### TASK REQUIREMENTS
Keep only those lines of the records that include the string "computer".
------------------------------------------------
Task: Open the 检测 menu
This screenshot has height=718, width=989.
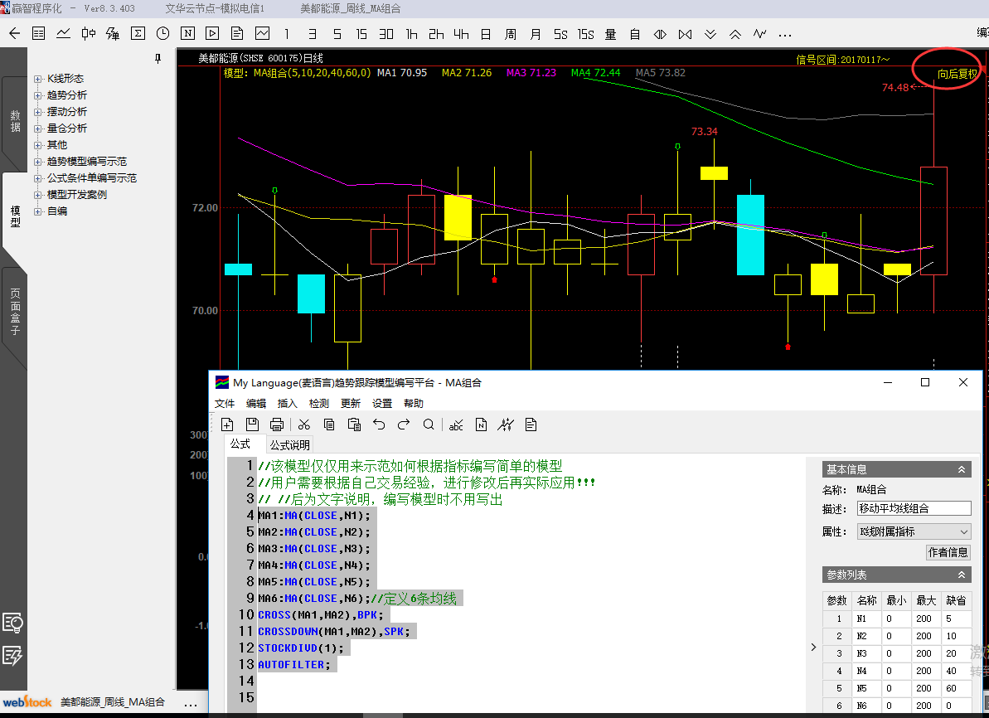Action: pos(319,404)
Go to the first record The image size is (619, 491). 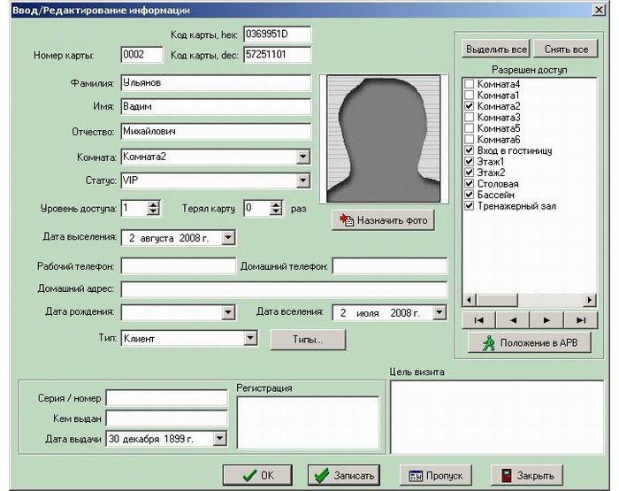point(478,320)
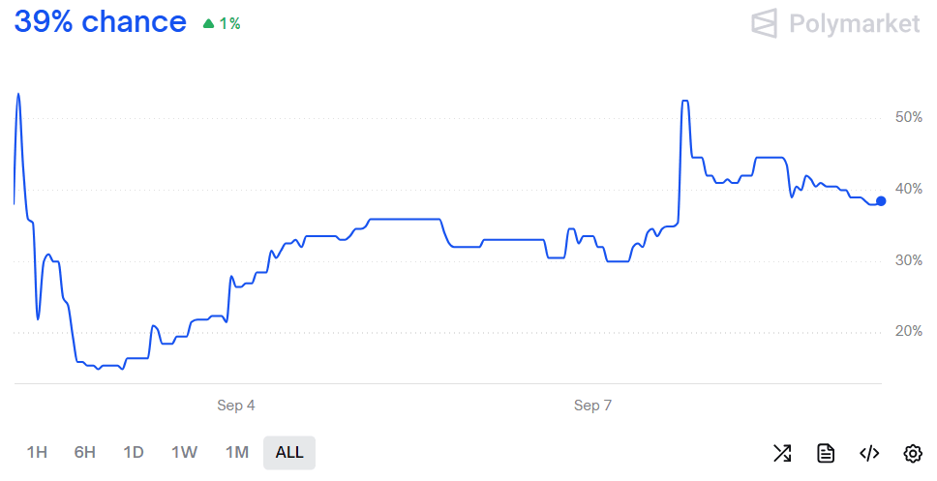Click the 20% axis label
Screen dimensions: 937x481
pos(909,332)
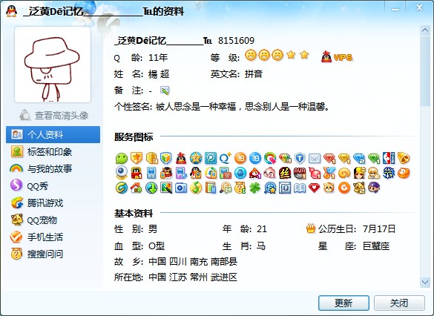434x316 pixels.
Task: Click the four-leaf clover service icon
Action: (x=255, y=188)
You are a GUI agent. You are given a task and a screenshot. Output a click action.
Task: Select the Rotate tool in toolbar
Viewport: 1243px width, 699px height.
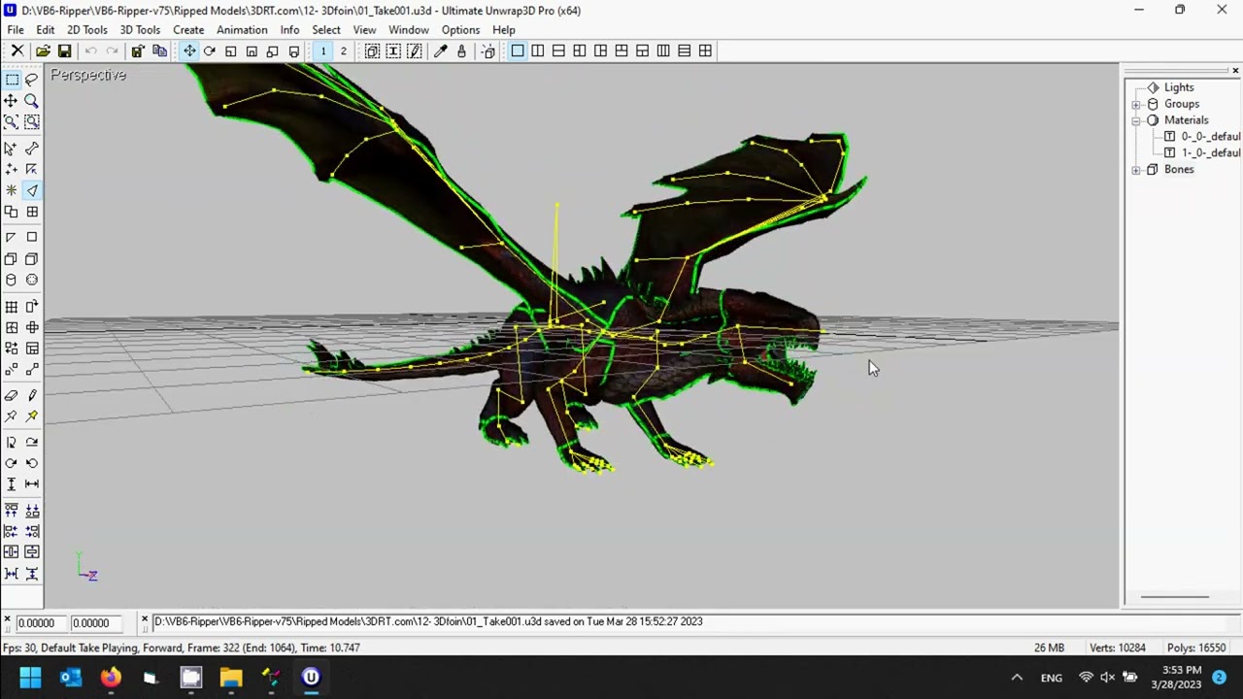210,51
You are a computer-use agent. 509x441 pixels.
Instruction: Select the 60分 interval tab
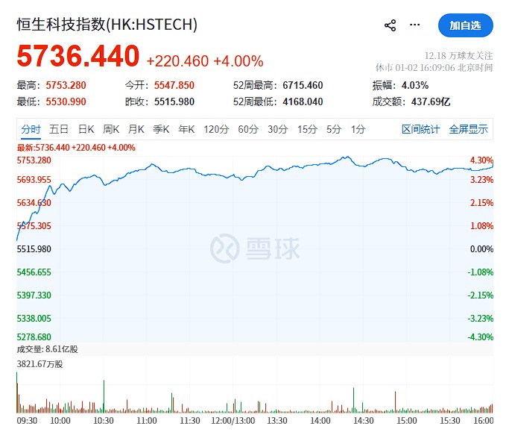(x=247, y=129)
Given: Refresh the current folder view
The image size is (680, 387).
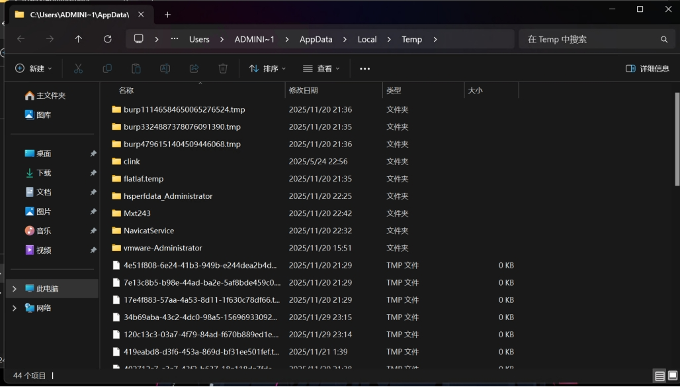Looking at the screenshot, I should click(108, 39).
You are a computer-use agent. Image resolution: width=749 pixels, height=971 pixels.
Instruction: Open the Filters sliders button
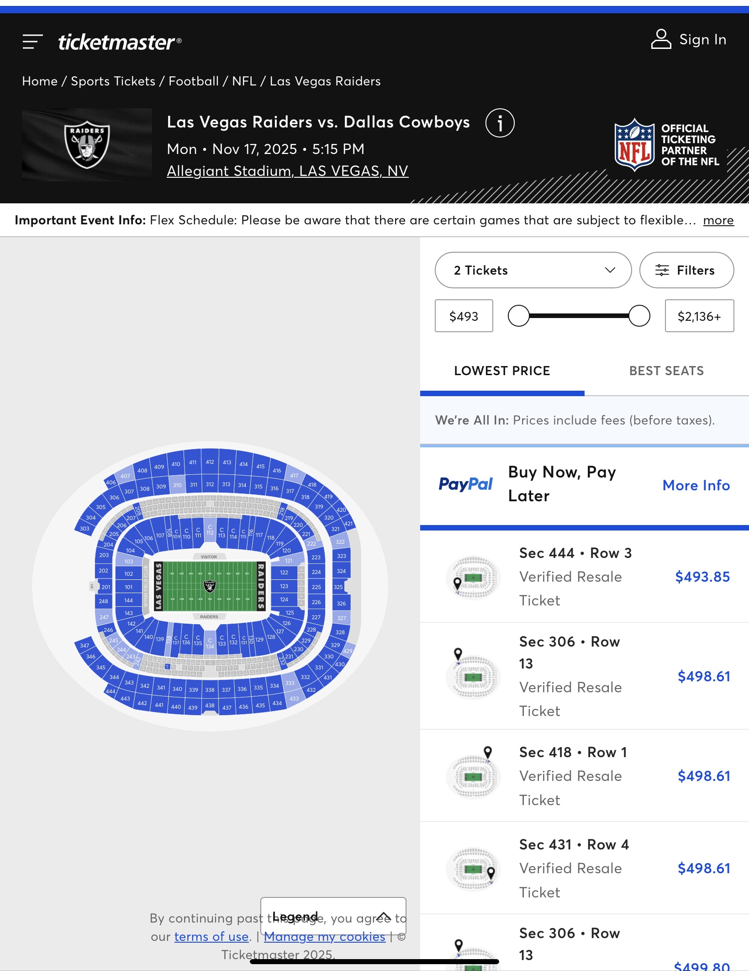pyautogui.click(x=686, y=270)
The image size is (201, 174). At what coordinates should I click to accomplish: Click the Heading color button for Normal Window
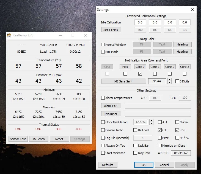182,44
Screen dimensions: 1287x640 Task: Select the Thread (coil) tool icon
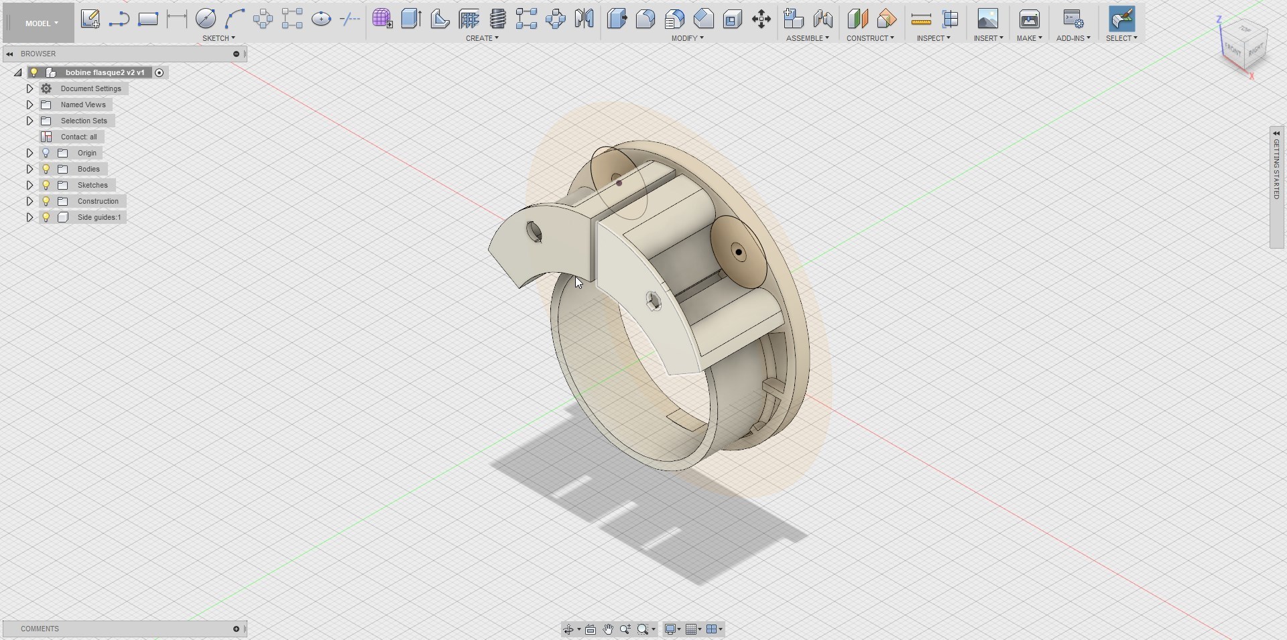[x=498, y=19]
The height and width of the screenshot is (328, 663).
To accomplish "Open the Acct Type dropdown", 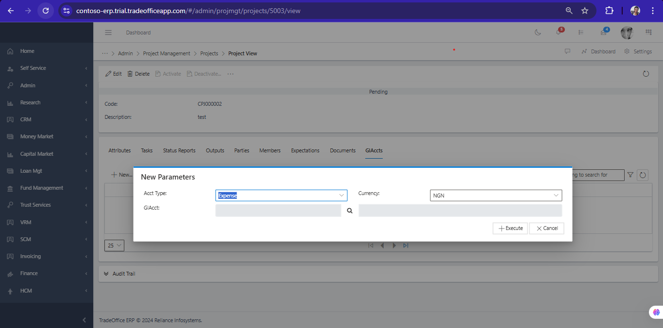I will coord(281,196).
------------------------------------------------
### RESPONSE BOX
You are a computer-use agent. 509x441 pixels.
You are a computer-use agent. Image resolution: width=749 pixels, height=971 pixels.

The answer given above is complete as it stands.